How Meat Quality Changes With Age
Both fat and protein content in duck breast and leg muscles increase as the bird ages. A 7-week Pekin duck produces tender, mildly flavored meat with moderate fat. By 9 weeks, the meat is richer and fattier, with more collagen developing in the muscles. This means older ducks have more flavor and a slightly firmer texture, which can be an advantage for slow-cooked dishes like confit but makes the meat less ideal for quick, high-heat cooking where tenderness matters most.
For most home cooks wanting a versatile roasting duck, the 7-week bird hits the sweet spot: enough fat under the skin to self-baste during roasting, tender breast meat, and good-sized legs.
Tips for Easier Plucking
Scalding is the step that makes or breaks your plucking experience with ducks. Their feathers are coated in waterproofing oils that make them far more resistant to hot water than chicken feathers. A standard chicken scald temperature won’t penetrate duck plumage effectively.

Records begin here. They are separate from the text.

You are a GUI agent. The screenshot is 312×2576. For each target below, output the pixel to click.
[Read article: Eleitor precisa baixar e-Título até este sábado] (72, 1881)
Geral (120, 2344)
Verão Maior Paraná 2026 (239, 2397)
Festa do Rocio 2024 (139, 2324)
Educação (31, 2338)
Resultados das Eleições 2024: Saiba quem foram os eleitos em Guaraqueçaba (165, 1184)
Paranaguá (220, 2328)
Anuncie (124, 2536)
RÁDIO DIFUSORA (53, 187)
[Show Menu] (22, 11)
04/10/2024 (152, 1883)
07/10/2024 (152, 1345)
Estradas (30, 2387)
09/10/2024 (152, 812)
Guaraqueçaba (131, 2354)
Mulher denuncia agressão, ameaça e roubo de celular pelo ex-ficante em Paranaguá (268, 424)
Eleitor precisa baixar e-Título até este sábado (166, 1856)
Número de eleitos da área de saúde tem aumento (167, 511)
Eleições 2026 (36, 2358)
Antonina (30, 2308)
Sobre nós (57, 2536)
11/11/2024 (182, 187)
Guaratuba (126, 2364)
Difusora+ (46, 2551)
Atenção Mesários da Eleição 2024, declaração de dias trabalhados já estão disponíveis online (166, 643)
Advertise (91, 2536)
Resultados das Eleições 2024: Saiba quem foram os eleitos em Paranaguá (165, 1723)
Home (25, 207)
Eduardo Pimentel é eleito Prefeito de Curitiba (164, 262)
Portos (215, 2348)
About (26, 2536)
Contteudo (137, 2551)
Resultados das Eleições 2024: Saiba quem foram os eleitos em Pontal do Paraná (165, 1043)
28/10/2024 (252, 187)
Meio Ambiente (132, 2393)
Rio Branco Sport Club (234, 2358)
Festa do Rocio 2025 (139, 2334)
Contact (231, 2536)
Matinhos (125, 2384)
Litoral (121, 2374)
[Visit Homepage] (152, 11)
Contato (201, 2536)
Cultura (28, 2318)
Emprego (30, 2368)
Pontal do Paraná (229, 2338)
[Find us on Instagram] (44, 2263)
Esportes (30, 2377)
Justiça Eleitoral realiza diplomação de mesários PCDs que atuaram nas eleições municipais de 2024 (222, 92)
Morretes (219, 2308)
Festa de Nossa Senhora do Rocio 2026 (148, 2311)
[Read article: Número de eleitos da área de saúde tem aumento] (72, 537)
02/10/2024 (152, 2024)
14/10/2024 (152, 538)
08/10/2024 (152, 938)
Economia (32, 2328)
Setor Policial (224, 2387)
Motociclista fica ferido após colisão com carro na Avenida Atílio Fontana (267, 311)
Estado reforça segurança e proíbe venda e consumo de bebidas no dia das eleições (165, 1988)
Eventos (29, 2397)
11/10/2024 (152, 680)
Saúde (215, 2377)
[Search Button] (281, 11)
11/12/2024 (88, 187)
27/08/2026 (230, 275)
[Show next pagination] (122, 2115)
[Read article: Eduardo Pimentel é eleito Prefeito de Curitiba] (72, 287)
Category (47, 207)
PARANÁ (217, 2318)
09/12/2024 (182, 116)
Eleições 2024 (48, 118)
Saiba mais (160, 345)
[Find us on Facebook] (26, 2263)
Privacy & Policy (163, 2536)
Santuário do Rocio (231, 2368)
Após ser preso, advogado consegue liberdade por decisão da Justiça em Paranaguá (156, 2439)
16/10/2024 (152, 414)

Most experienced processors recommend scalding Pekin ducks at 150 to 160 degrees Fahrenheit for at least one to two minutes. Adding a generous squirt of dish soap to the scald water helps break through the oil barrier and lets hot water reach the skin. Some people also add a handful of salt. The soap is arguably the single most useful trick for duck processing, turning a frustrating pluck into a manageable one.
If you’re processing older birds (12.5 weeks or beyond), you may need to push the scald temperature closer to 160 to 165 degrees and extend the immersion time. Some small-scale processors report scalding older ducks for as long as 5 to 10 minutes, though this risks partially cooking the outer layer of skin if you go too hot for too long. Test by pulling a few feathers from the breast area after scalding. If they release easily, you’re ready to pluck.
Choosing the Right Window for Your Goals
- 7 weeks: The standard choice. Good carcass size, easiest plucking window, best feed-to-meat efficiency. Ideal for roasting whole or breaking down into parts.
- 12.5 weeks: Larger, fattier bird with more developed flavor. Worth the extra feed if you want richer meat for confit, smoking, or traditional Peking-style preparations.
- 18 weeks: Full-sized mature duck. Rarely necessary unless you’re raising breeding stock and culling birds that didn’t make the cut. The meat is firmer and best suited to slow cooking.
If you’re raising a batch of Pekin ducks specifically for meat, plan backward from the 7-week mark. Know your processing date before you even bring ducklings home, and have your scalding setup, sharp knives, and plucker (mechanical or manual) ready to go. Pekin ducks grow fast, and the 7-week window passes quickly. Being a few days late is fine, but letting them drift to 9 or 10 weeks puts you squarely in pin feather territory with no clean option until week 12 or 13.